Segment Open

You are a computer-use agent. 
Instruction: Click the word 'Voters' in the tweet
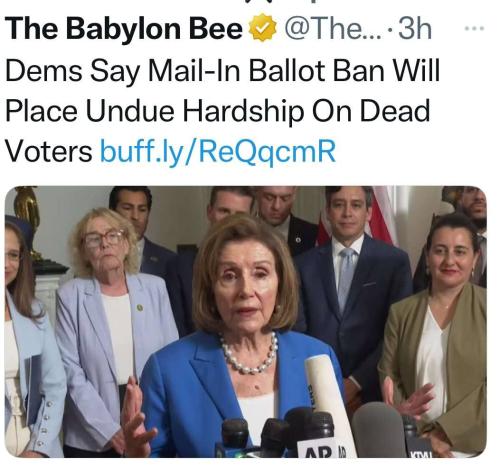[x=49, y=152]

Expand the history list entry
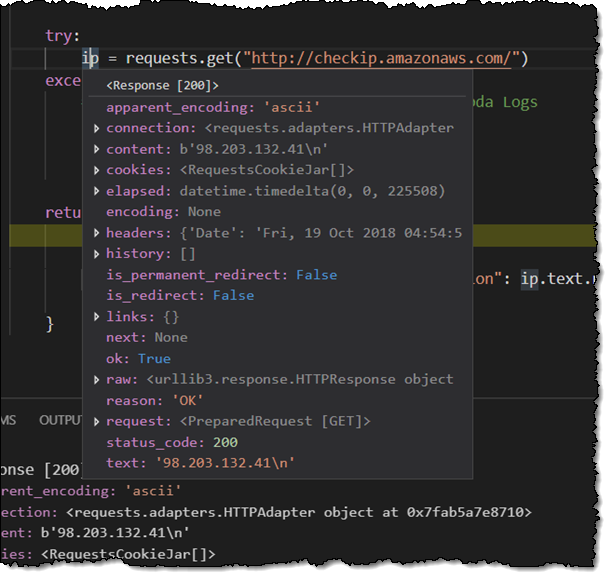[x=96, y=254]
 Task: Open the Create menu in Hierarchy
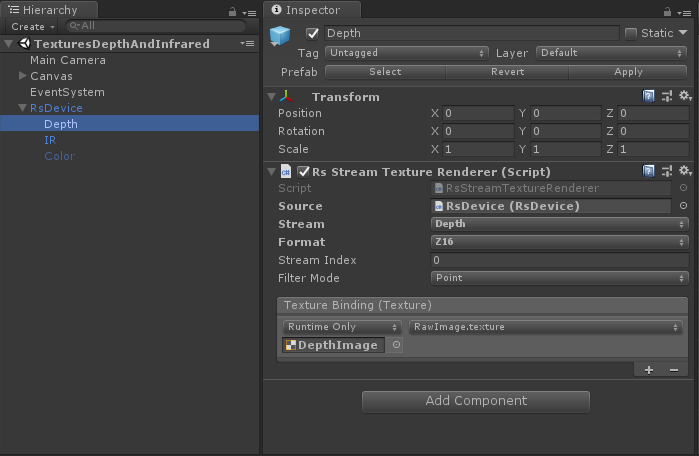click(x=31, y=26)
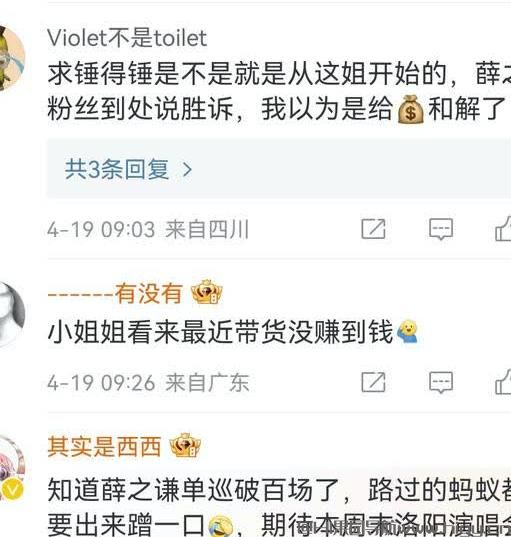511x537 pixels.
Task: Tap the money bag emoji in comment
Action: tap(410, 109)
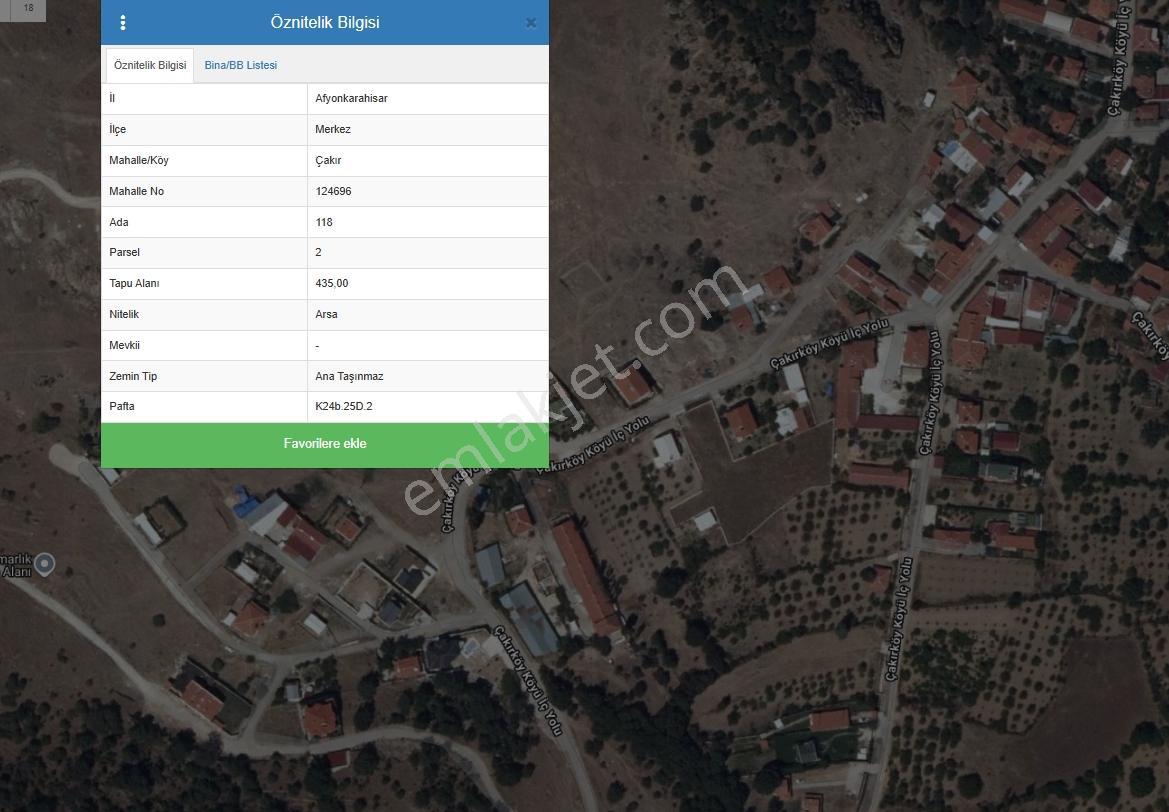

Segment Closed

- REQUIRED ACTION -
Set the material above down again word for word. Include none of its pictures.

- REPLY TO THE TASK -
You are a computer-use agent. 
Instruction: Click the word 'Voters' in the tweet
[x=49, y=152]

Expand the history list entry
[x=96, y=254]
 Task: Open the Create menu in Hierarchy
click(x=31, y=26)
511x537 pixels.
Task: Tap the money bag emoji in comment
Action: tap(410, 109)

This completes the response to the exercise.